SETI sky

Opinion: October 31, 2018

Plus letters to the editor

Editor's Note

Steve Palopoli Profile Photo

Halloween issues are always fun, but usually we write something about ghosts, hauntings and other things that go bump in the night. This year, we thought we’d delve into a different rich vein of spooky fun: aliens. The trick is that Wallace Baine’s cover story about Frank Drake, the founder of the Search for Extraterrestrial Intelligence, is actually a serious and thoughtful look at the state of our understanding of the universe. NBD! The treat is … well, that it’s a serious and thoughtful look at the state of our understanding of the universe. And that Drake himself is such a fascinating figure. And that SETI is experiencing a rebirth right now, and the future is bright for the science of interplanetary relations.

This week is also our final installment of the election guide that we’ve been doling out over the last three weeks. Kudos to Jacob Pierce and the whole news team for an excellent job on a huge task. Don’t forget to vote Nov. 6!


Letters to the Editor

Points at the Heart

I think a lot about the housing situation of the many people I depend on to make my life work well. I depend on the medical assistant at my healthcare clinic, the server at my favorite café, the young teacher at my niece’s school, the worker who maintains my favorite parks, the farmworker who picks the vegetables I eat, and the ambulance driver who might someday assist my family.

I want my neighbor’s daughter, who’s lived here her whole life and helps disabled seniors, to be able to remain here. If these family members and neighbors and service providers aren’t able to live somewhere in the county, the quality of our lives will be diminished. These points are at the heart of why so many, including homeowners like me, support Measure H, which will provide affordable housing for working families and vulnerable people in our community. Vote Yes on H.

Don Lane
Santa Cruz

Effects of Rent Control

Google the long term effects of rent control and you will find studies that show that after a few years it reduces the supply of rentals, which leads to higher rents. Having lived through the inception of rent control in Santa Monica in the ’70s, I can agree with that and some other findings. Landlords gravitated to the most affluent tenants who would often pay for their own maintenance. The weekly papers which preceded Craigslist had many ads offering “key fees,” thousands of dollars for referrals to rent-controlled apartments. Apartment buildings were abandoned, unpainted and landscaping non-existent.  And some folks on fixed incomes or low incomes were allowed to stay.

Task objective: Give a three-sentence summary of the October 31, 2018 opinion page.

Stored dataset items

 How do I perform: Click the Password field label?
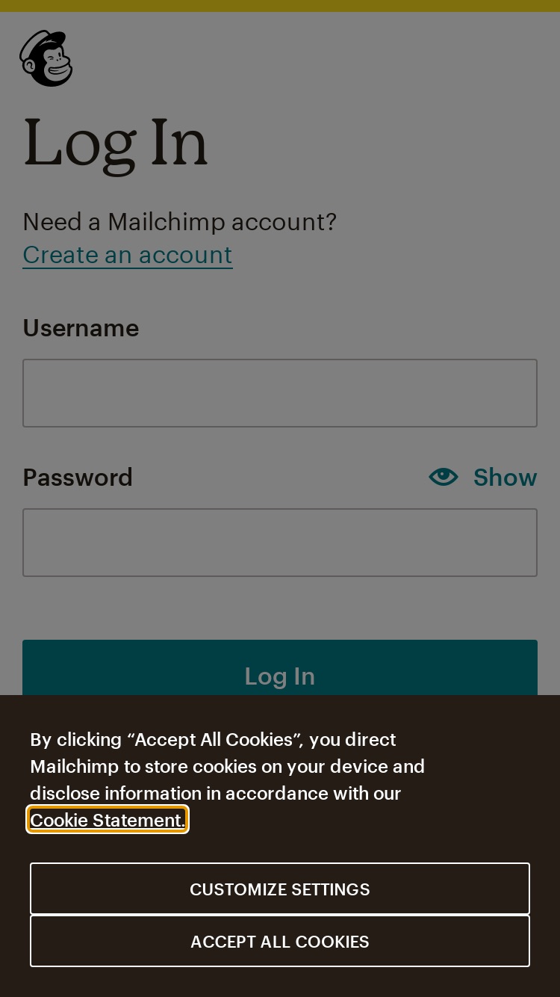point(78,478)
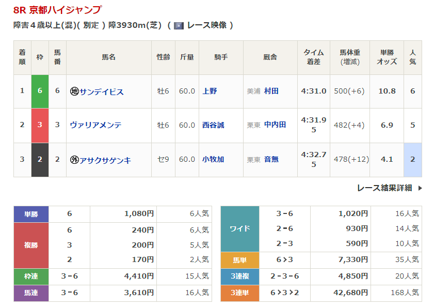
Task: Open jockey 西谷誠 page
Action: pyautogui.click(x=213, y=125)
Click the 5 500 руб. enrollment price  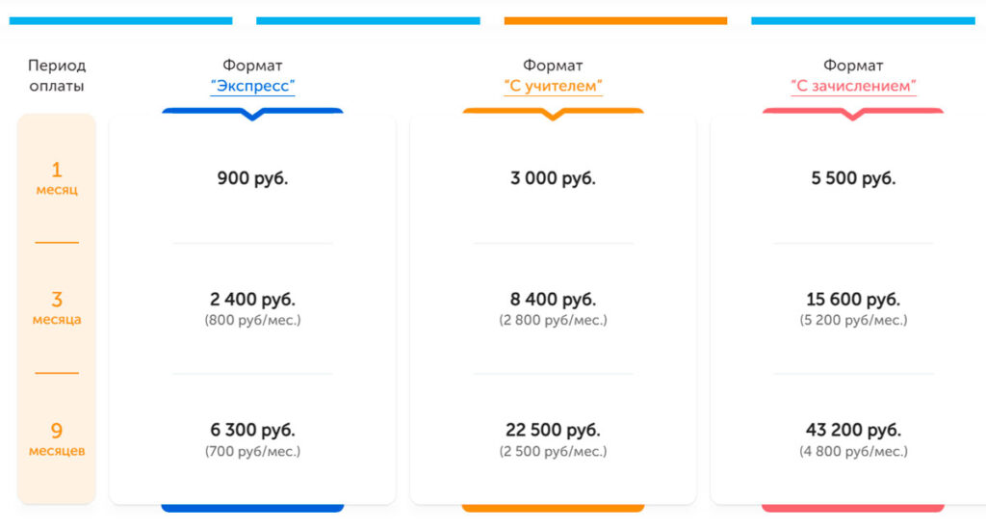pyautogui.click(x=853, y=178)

Expected answer: The editor's note says this Halloween issue turns to aliens with Wallace Baine's cover story on Frank Drake, founder of the Search for Extraterrestrial Intelligence, a serious look at our understanding of the universe, and that the issue also carries the final installment of the election guide. In one letter, Don Lane of Santa Cruz urges a yes vote on Measure H, arguing that the workers, neighbors and service providers people depend on must be able to live in the county. Another letter, drawing on the writer's experience of rent control's start in Santa Monica in the '70s, agrees with studies finding that it reduces rental supply and raises rents over time, and describes landlords favoring affluent tenants and buildings left abandoned and unmaintained.